* [Excerpt provided]
□ □ □ □ □ □ □
If you've already found cats by now, I hope they're settling in well. Best wishes.


----------



## Xanthia (Jul 6, 2013)

Its sad to hear you are having to rehome your cats just because they no longer get on together,  I noticed you said they are indoors only, could you enclose your garden or get a cat-run because they might get on better if they had more space? They wouldnt have to be so close together all the time then :


----------



## Brokenheartedbumpkin (Aug 2, 2013)

If only I had the facility, Xanthia! Unfortunately I'm in a first floor flat, so I don't even have the option of letting the cats out of the window. It's always been the five of us in a two-bedroom flat - it's never been ideal, but we've coped - but this year something's changed. The vet can't identify any physical problems and the behaviourist says the mother cat (I took in an unwanted pregnant cat, that's why I have a mother/daughter combo) is stressed to the hilt and, after lots of trial and error, it seems to be the collection of cats (the number and personalities) which is behind the shift in temperament. Apparently they can just change their minds like that! I've tried pretty much everything to restore peace and, although nothing has been successful yet, I am still open to suggestions. It breaks my heart to have to look for another home but the poor cat is so anxious in this one.


----------



## Pippy49 (Aug 22, 2013)

Hi Bogie

I might be able to help, I have a black & white moggie that I am VERY RELUCTANTLY conteplating a new home for.

I'm obvioulsy very bias but she is gorgeous, aged 3 and called Poppy.
□ □ □ □ □ □ □
* [Available data]

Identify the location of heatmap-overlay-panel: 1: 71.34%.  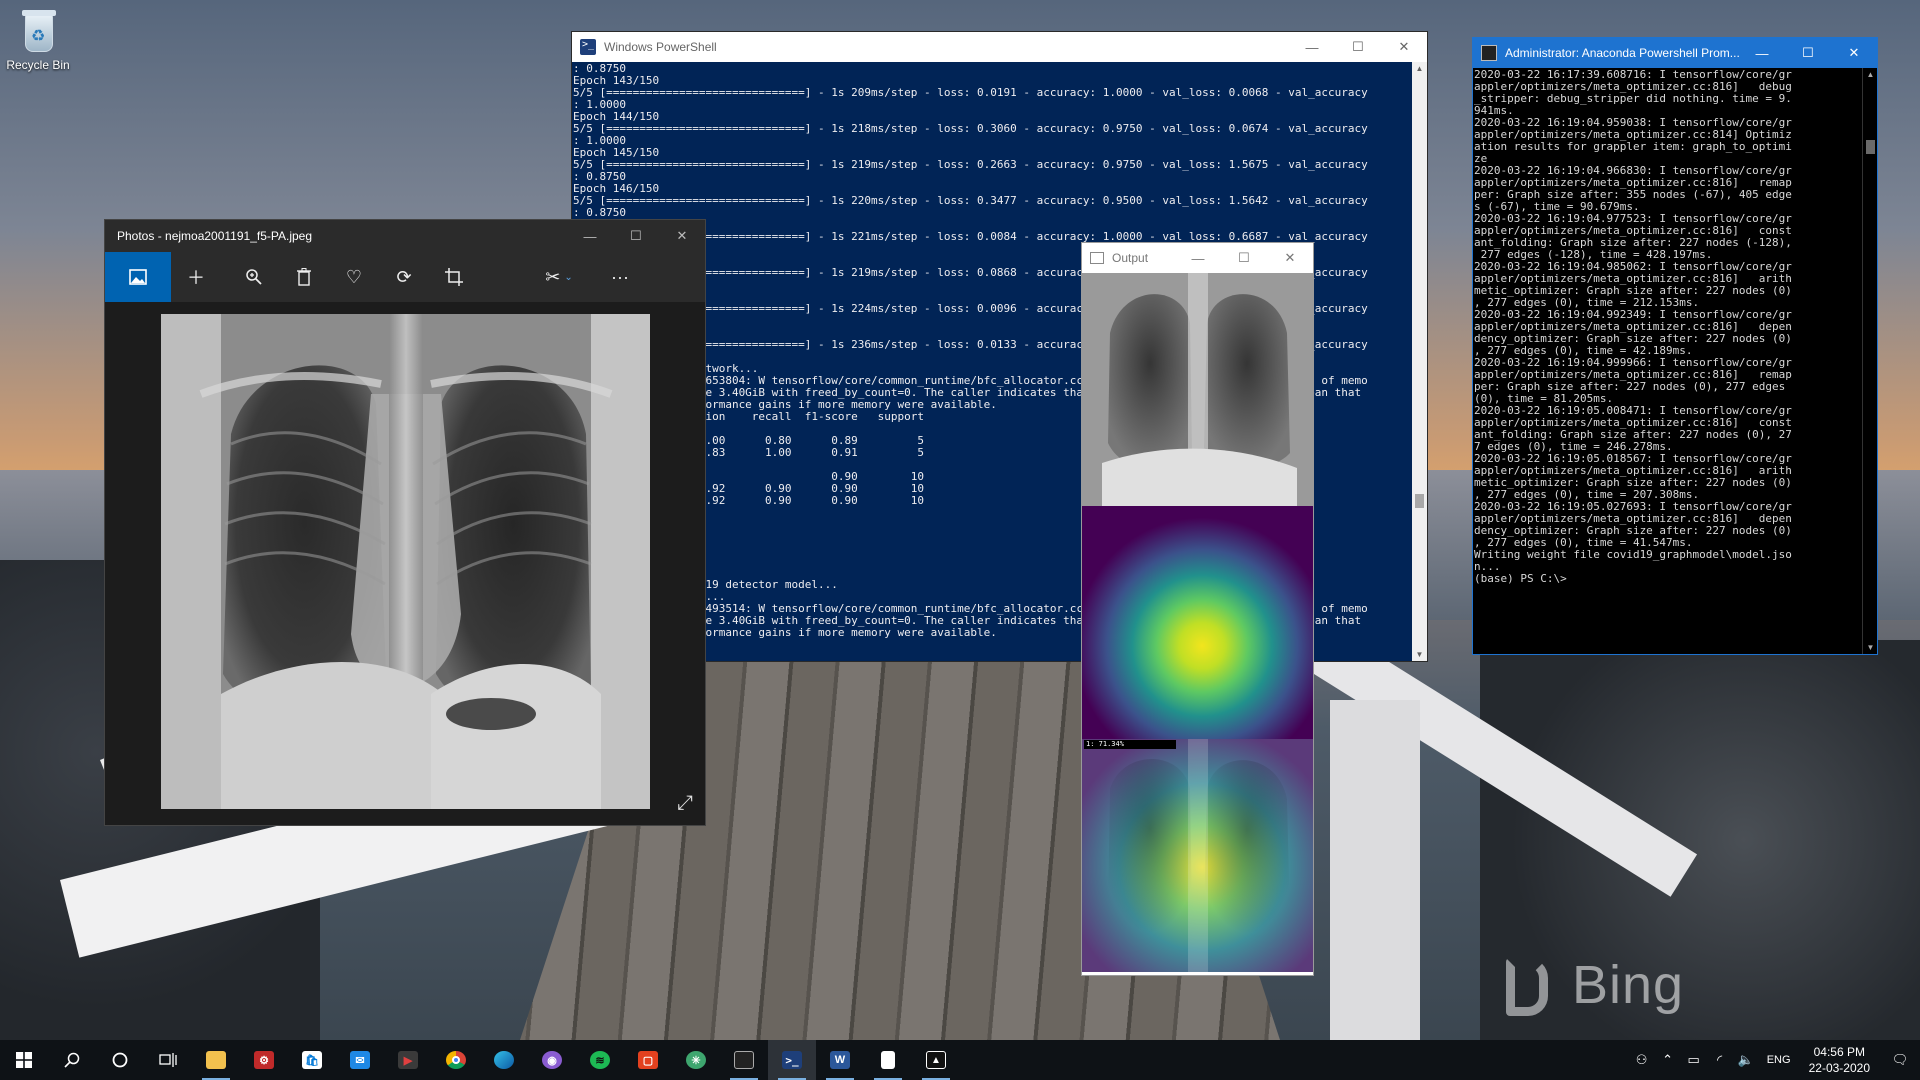
(1198, 856).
□ □ □ □ □ □ □
* [Check your understanding]
1 - Reproduce the passage of the forum thread about rehoming cats from "## Xanthia (Jul" to "(Aug 2, 2013)" without alteration.
2 - Continue the forum thread about rehoming cats, beginning after its final sentence.
The listing comes from a source separate from the forum thread about rehoming cats.

* [Answers for this exercise]
1 -
## Xanthia (Jul 6, 2013)

Its sad to hear you are having to rehome your cats just because they no longer get on together,  I noticed you said they are indoors only, could you enclose your garden or get a cat-run because they might get on better if they had more space? They wouldnt have to be so close together all the time then :


----------



## Brokenheartedbumpkin (Aug 2, 2013)

2 -
She has been a perfect companion to my five year old male cat and loves him dearly (the love is usually unrequited but she doesn't mind :smile5 Since taking on a very boistourous Miniature Schnauzer two years ago she hasnt lived the life I think she deserves, she is wary of him and spends all her time in the upstairs area of the house - she was always pretty much an indoor cat before he came along anyway but I do think she misses the attention I could give her when she was happy to follow me around downstairs during the day. She is super affectionate and is more of a fan of females than males although she is getting more interested in my husband as any fuss is good fuss now she only gets it when we go upstairs. My main concern is that she has urinated a few times in some areas, mainly on the beds. I've had her checked out by the vet and she is healthy so we think it;s a territorial thing.

I'm very new to this forum and joined so I could reply to you, as I might miss any replies please feel free to email me on [email protected]

PS: We are based just outside of Coalville, E Mids.


----------



## bogie (Jan 12, 2012)

Wow hi everyone! Thanks for all the comments and suggestions on here. Since we moved we haven't had Internet (just using father-in-law's broadband as we're away!) It activates next week so I no longer have to type 1-fingered on a little phone!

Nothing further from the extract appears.